DATA PROVIDED »
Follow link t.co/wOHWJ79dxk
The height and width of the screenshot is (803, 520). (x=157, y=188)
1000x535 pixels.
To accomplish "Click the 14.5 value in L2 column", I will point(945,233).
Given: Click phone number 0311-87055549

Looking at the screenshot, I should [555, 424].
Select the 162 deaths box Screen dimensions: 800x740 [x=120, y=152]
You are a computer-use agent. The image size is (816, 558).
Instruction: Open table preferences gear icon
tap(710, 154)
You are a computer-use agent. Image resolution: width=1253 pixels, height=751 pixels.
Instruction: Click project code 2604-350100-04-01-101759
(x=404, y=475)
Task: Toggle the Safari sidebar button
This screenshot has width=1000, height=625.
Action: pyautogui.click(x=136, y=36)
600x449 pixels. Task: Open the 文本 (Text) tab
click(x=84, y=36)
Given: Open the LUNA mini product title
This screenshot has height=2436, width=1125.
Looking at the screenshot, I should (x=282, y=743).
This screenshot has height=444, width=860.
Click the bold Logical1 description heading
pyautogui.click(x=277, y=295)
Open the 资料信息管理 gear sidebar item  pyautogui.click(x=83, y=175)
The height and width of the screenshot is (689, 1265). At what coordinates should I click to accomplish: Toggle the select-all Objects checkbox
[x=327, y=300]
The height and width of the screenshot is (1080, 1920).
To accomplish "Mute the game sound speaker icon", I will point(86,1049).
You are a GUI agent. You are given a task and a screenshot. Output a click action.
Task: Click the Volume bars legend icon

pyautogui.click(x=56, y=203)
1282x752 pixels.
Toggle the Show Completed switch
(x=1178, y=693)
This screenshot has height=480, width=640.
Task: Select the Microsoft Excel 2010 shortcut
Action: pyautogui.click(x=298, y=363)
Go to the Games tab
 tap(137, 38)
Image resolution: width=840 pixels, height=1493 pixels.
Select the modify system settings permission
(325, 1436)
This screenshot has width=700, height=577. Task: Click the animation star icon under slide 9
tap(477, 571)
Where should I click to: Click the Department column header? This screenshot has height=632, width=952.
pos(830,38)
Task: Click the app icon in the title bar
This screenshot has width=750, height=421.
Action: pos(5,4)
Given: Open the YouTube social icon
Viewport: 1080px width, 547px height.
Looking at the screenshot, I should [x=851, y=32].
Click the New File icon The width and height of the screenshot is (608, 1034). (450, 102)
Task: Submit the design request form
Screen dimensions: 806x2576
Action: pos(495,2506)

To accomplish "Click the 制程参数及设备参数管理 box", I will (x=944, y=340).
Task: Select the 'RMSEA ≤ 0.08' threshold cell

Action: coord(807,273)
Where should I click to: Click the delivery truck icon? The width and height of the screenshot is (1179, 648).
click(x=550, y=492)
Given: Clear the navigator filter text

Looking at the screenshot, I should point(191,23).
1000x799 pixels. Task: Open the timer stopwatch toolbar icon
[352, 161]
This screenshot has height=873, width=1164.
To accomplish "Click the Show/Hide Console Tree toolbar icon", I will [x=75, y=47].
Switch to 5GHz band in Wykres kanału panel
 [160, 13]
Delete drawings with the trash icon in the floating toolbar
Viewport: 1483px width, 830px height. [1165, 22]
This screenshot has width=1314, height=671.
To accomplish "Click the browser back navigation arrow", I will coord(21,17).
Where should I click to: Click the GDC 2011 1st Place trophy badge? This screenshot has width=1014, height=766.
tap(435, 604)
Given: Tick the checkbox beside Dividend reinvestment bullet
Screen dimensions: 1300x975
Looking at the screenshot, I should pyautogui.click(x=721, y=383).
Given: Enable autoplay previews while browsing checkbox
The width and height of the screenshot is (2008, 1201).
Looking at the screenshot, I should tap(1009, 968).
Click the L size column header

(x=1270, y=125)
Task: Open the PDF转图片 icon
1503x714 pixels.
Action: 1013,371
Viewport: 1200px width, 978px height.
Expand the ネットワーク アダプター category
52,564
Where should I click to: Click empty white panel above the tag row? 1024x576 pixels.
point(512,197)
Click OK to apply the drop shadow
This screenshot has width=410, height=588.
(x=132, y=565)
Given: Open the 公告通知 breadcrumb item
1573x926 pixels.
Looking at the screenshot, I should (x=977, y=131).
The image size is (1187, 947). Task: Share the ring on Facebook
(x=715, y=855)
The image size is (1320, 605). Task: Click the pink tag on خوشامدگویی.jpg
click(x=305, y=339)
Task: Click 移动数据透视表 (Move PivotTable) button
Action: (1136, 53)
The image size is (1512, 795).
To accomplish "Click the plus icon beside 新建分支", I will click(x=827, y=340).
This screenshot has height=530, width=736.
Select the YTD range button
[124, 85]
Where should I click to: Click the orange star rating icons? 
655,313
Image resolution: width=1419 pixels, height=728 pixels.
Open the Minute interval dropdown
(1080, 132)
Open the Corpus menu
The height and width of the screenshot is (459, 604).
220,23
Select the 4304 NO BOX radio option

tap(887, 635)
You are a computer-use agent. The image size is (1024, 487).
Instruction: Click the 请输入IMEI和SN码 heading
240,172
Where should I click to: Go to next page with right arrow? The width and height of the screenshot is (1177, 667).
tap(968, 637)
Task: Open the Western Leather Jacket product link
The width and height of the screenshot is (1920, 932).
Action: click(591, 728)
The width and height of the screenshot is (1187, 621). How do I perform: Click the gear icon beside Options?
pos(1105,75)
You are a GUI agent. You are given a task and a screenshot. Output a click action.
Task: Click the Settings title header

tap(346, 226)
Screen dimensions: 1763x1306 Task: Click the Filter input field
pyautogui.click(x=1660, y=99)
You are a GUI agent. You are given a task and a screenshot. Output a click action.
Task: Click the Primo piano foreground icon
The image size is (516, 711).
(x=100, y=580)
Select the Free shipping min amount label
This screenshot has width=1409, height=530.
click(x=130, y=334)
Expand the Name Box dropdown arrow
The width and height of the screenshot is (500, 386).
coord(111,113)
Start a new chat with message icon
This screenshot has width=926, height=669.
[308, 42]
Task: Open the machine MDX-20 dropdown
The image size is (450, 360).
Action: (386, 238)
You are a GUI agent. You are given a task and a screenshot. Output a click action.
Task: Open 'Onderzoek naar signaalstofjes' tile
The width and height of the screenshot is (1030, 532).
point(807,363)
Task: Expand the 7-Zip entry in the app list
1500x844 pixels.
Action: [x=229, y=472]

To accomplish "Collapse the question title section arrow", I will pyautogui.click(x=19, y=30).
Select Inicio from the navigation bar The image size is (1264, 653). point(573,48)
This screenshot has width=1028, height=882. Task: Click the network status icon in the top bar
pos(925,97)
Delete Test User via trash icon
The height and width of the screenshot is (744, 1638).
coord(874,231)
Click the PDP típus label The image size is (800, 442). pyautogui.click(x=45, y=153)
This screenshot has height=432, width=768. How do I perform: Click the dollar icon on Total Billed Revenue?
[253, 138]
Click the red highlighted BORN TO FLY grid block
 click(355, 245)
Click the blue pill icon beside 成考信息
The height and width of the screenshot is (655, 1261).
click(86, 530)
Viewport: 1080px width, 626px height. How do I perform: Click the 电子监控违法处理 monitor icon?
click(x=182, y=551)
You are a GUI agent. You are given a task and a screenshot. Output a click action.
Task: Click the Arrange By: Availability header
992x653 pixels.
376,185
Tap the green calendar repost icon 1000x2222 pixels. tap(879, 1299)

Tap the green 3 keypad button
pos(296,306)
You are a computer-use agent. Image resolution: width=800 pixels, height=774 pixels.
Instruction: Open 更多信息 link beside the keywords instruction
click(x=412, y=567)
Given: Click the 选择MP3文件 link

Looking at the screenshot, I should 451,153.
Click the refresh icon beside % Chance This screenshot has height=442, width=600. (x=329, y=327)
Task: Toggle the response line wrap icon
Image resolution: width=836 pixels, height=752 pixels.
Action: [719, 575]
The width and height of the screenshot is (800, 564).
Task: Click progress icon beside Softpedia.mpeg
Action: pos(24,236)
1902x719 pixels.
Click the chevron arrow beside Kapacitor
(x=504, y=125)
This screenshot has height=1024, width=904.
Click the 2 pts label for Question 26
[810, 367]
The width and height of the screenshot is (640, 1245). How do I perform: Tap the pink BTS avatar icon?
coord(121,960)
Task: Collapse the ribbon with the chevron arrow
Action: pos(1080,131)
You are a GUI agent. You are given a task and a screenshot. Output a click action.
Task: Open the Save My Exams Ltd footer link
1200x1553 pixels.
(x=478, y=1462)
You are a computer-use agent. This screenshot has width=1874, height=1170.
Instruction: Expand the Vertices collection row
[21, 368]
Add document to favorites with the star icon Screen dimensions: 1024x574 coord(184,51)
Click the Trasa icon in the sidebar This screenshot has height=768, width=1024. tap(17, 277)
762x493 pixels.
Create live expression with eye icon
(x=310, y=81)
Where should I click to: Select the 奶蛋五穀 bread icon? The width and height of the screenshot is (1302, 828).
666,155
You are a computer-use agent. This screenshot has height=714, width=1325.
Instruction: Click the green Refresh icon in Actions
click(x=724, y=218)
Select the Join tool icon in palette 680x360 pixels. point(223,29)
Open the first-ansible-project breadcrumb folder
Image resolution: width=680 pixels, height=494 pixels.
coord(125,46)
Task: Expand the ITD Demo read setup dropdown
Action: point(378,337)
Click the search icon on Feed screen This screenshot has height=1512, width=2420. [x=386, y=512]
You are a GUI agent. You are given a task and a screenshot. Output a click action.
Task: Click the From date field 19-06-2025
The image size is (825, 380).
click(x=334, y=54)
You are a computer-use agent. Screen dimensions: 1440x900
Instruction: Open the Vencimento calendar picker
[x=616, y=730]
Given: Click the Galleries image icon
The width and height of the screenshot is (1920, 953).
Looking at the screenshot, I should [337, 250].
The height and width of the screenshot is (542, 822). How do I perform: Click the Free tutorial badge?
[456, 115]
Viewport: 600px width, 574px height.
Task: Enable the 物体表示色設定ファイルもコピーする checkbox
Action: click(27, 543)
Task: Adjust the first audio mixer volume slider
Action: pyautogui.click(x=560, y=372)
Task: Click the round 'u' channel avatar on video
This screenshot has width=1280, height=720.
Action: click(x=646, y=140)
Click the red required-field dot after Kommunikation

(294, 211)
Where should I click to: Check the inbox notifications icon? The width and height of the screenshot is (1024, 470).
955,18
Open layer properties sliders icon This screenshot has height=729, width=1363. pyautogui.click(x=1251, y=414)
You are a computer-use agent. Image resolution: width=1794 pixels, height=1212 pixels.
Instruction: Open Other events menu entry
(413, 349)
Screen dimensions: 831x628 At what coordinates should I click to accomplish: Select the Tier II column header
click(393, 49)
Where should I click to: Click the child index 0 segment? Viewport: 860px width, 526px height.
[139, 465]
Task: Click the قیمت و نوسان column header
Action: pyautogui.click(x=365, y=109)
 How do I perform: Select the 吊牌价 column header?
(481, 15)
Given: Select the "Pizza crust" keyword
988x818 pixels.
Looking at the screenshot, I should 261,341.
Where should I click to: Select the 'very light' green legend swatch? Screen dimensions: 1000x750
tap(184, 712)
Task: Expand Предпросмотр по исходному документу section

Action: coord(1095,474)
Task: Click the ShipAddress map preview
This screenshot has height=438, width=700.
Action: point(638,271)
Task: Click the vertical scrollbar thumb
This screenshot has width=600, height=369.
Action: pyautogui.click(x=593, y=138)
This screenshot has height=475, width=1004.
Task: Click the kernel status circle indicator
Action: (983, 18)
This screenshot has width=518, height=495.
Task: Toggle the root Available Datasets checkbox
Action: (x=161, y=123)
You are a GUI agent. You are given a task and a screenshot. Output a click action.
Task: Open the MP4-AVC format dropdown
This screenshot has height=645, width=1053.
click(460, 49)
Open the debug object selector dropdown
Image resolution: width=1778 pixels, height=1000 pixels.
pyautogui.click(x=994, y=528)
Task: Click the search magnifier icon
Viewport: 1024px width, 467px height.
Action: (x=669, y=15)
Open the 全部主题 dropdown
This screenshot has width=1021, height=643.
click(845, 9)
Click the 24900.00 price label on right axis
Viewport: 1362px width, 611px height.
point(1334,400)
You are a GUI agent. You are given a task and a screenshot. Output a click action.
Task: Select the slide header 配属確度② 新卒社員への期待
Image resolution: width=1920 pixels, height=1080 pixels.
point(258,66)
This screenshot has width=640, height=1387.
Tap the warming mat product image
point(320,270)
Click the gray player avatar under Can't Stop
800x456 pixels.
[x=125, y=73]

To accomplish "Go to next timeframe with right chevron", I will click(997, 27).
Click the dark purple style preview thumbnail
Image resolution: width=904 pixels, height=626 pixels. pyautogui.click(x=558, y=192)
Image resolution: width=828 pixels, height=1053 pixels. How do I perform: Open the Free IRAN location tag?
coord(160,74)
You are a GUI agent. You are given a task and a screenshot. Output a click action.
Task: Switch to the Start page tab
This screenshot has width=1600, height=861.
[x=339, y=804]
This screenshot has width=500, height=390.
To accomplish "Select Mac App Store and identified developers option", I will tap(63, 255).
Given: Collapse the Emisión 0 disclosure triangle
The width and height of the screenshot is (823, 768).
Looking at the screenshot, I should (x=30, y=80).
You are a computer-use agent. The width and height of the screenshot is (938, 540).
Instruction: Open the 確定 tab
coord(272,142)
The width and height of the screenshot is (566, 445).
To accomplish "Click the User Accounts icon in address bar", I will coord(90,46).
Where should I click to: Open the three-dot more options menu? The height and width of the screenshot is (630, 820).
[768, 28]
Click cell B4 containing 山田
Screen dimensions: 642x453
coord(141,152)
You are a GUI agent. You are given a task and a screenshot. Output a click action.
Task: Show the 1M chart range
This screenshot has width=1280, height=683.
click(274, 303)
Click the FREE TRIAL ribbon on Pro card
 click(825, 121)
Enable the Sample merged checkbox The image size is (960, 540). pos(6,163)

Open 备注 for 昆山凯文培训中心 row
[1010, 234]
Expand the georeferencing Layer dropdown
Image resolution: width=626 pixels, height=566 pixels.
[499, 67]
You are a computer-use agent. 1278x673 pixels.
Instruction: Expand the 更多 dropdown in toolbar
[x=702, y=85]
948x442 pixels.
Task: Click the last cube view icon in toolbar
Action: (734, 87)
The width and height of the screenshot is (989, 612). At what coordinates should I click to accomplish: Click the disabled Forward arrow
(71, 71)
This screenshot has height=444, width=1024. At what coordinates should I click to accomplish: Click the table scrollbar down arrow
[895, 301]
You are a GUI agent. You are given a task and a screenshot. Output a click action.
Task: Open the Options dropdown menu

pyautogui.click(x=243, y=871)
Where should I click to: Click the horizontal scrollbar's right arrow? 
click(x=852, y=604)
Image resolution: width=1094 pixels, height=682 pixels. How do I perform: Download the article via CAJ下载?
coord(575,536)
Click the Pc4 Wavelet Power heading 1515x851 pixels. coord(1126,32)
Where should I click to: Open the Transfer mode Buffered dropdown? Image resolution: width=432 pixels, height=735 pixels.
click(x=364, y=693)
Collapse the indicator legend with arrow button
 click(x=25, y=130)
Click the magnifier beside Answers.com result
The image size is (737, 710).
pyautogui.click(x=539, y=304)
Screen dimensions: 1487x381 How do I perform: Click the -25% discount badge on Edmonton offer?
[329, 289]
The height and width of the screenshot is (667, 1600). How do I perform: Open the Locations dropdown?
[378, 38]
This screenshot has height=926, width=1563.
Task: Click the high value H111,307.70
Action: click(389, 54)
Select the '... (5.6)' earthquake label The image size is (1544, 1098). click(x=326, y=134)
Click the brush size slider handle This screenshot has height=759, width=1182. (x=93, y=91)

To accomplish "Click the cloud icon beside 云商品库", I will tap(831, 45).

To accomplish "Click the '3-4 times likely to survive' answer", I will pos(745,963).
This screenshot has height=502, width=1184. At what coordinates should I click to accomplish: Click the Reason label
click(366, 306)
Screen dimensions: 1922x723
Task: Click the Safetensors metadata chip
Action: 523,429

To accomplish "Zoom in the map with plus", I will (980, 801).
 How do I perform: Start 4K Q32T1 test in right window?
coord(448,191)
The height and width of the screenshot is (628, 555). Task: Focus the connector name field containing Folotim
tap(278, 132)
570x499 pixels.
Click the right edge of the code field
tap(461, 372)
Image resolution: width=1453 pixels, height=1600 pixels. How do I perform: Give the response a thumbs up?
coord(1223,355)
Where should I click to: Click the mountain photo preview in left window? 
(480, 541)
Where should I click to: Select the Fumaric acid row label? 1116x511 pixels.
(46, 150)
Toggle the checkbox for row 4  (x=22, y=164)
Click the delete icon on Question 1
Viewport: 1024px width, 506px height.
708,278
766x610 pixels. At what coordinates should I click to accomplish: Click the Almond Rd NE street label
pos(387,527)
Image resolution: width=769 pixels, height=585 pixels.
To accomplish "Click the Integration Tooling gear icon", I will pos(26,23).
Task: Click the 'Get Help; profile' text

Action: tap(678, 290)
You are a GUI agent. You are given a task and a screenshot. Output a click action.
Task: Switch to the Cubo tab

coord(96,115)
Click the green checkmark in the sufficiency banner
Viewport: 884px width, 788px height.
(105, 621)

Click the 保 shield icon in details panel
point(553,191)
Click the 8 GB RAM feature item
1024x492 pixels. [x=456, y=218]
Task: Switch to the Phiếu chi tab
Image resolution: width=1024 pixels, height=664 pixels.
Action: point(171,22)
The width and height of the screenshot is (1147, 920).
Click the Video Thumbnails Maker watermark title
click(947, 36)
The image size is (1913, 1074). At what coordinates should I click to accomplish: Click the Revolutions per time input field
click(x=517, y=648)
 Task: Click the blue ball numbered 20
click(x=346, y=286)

WORK ORDER »
Across the data, count every line where the string "computer" turns up, then write only that count.

SOLUTION »
10